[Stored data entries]
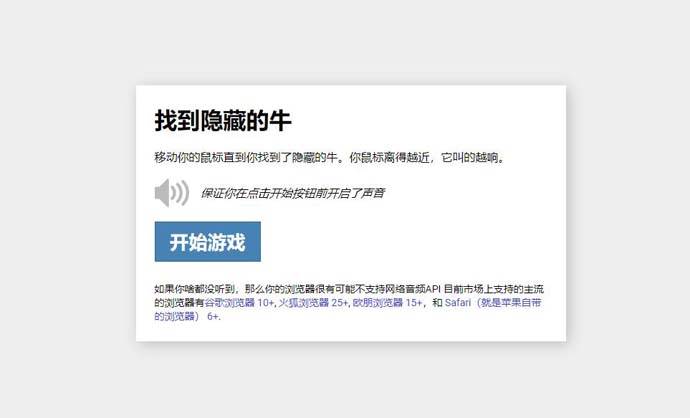Screen dimensions: 690x418
Task: Click the 和 text before Safari link
Action: [x=437, y=303]
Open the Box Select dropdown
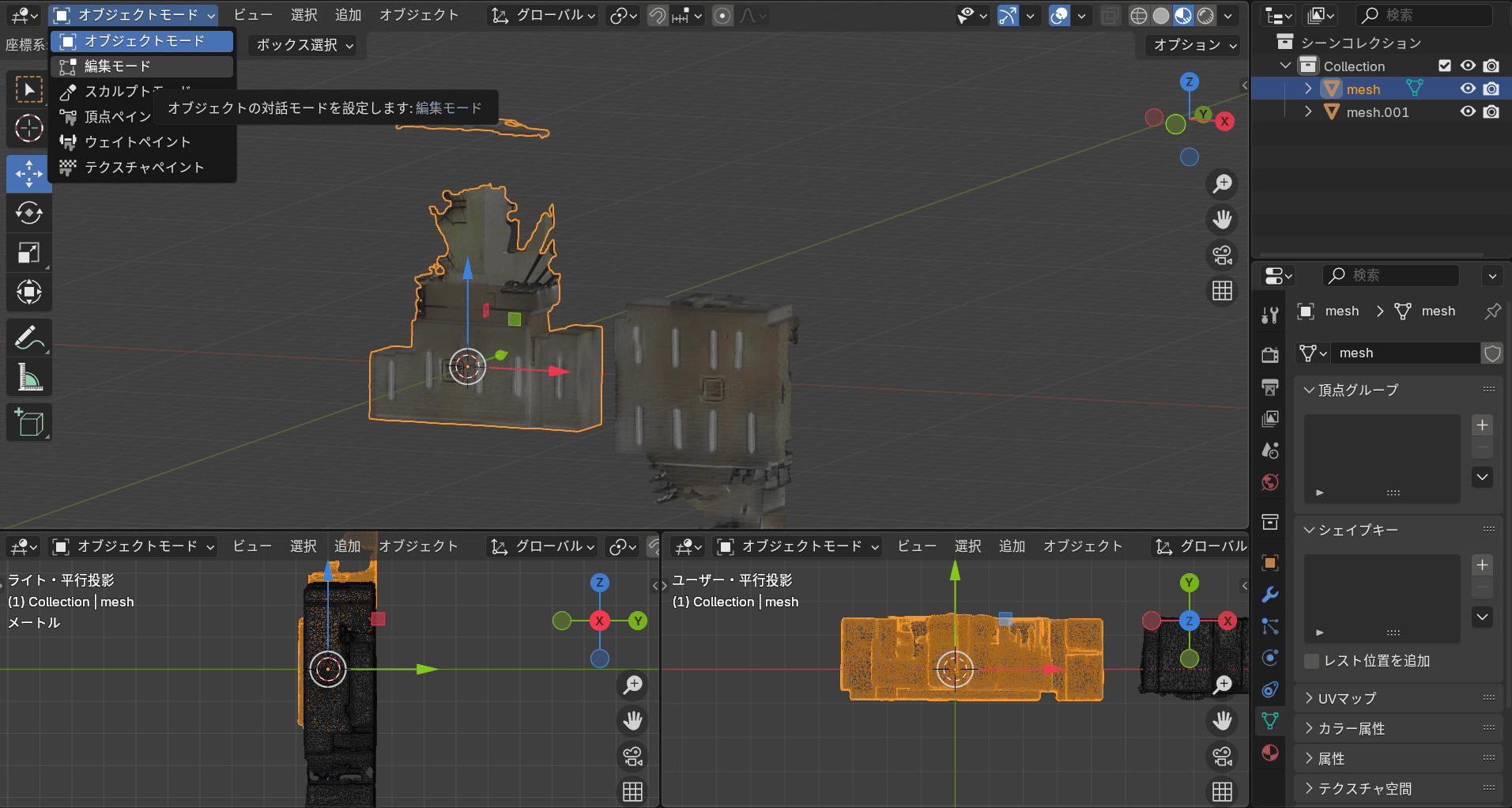This screenshot has height=808, width=1512. pos(304,45)
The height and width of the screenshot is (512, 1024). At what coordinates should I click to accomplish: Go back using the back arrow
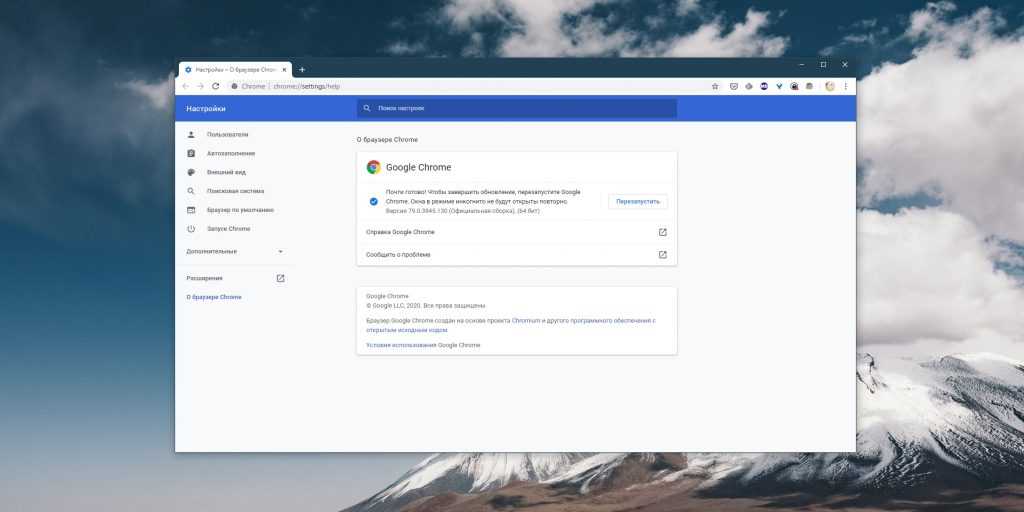tap(185, 86)
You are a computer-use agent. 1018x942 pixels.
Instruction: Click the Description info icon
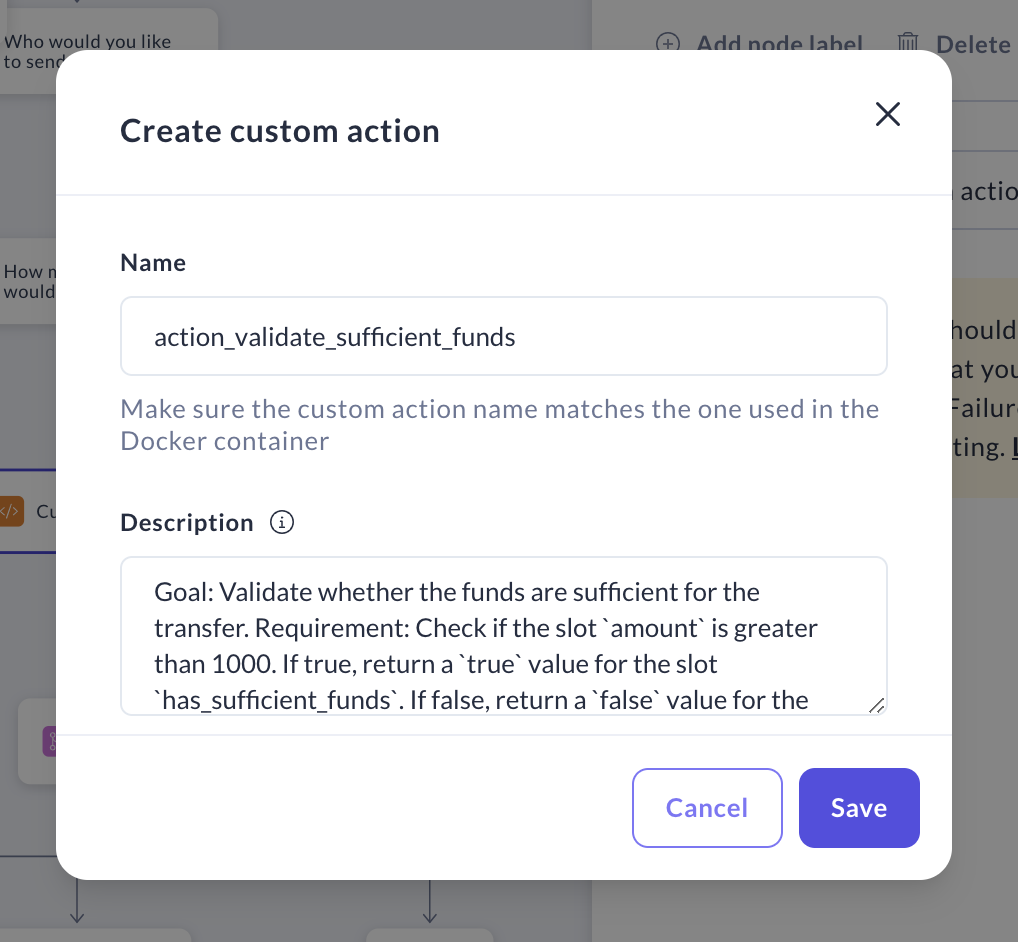coord(283,522)
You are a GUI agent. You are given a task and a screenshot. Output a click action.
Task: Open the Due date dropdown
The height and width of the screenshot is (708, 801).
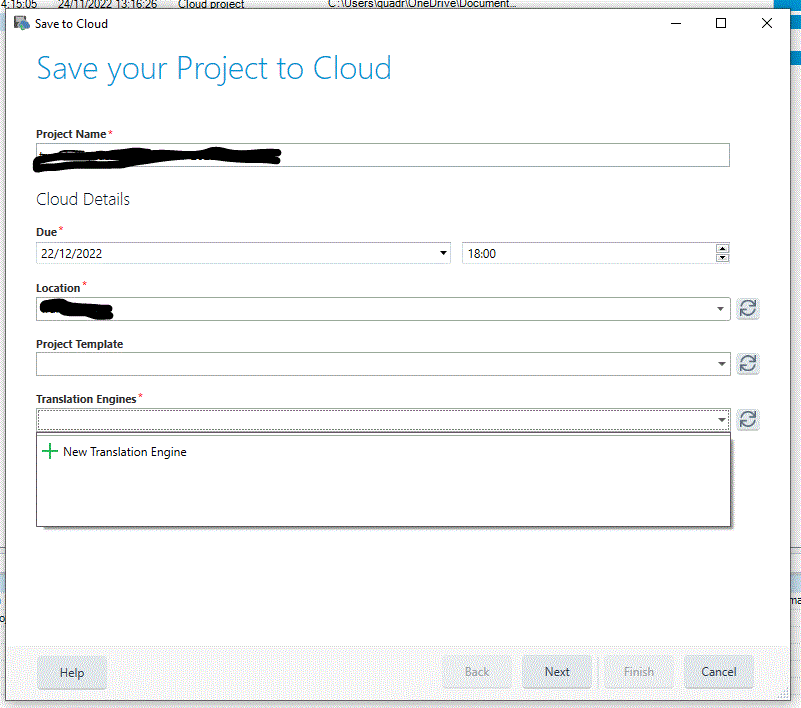tap(443, 253)
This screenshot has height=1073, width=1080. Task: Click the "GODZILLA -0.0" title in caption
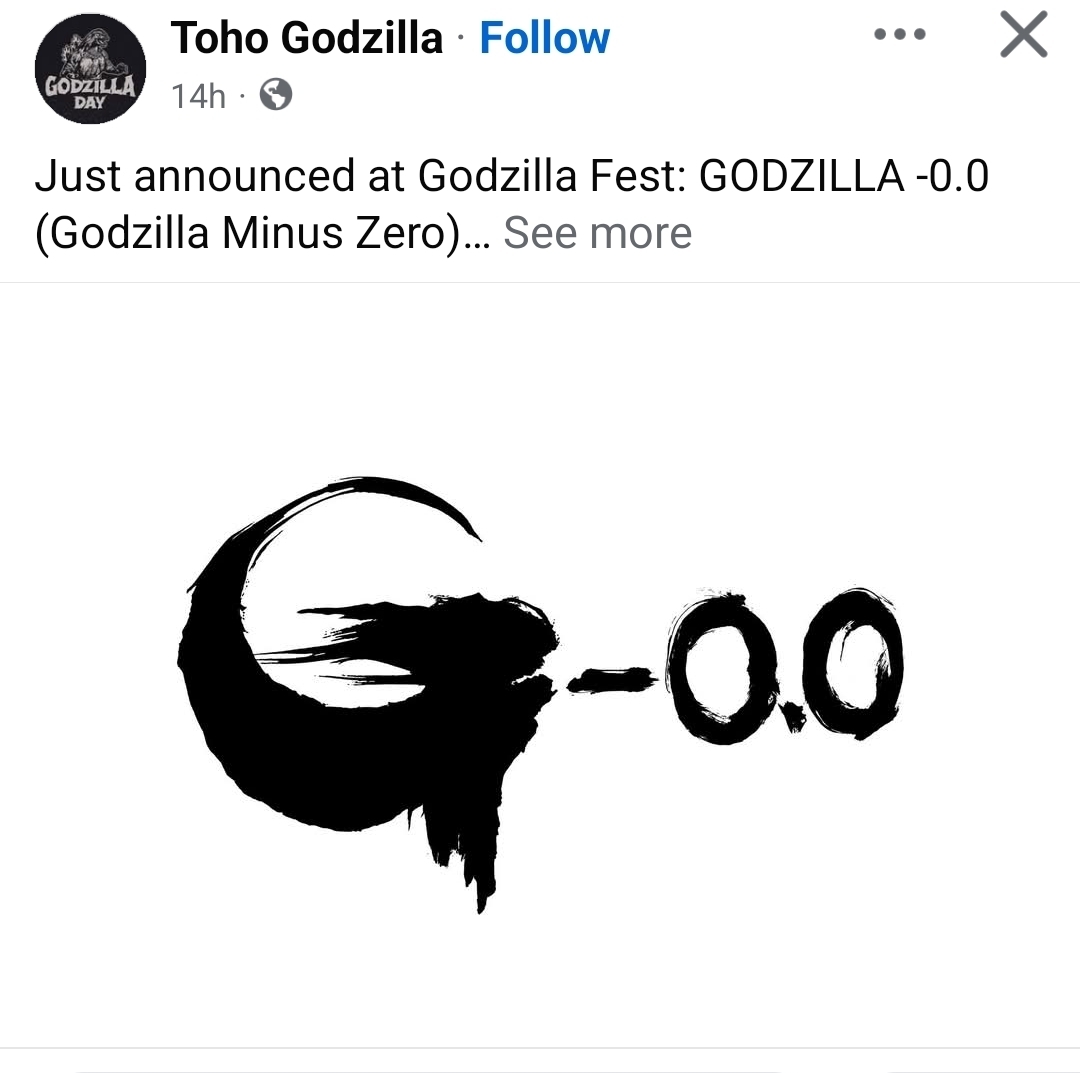(x=843, y=176)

> [Task item] Only an exact copy of the lines from the one with "Task: Open the Due date dropdown" through the last line of the data above is wanted, and no pictures.

> [Written answer]
Task: Open the Due date dropdown
The height and width of the screenshot is (708, 801).
tap(443, 253)
This screenshot has height=1073, width=1080. Task: Click the "GODZILLA -0.0" title in caption
(x=843, y=176)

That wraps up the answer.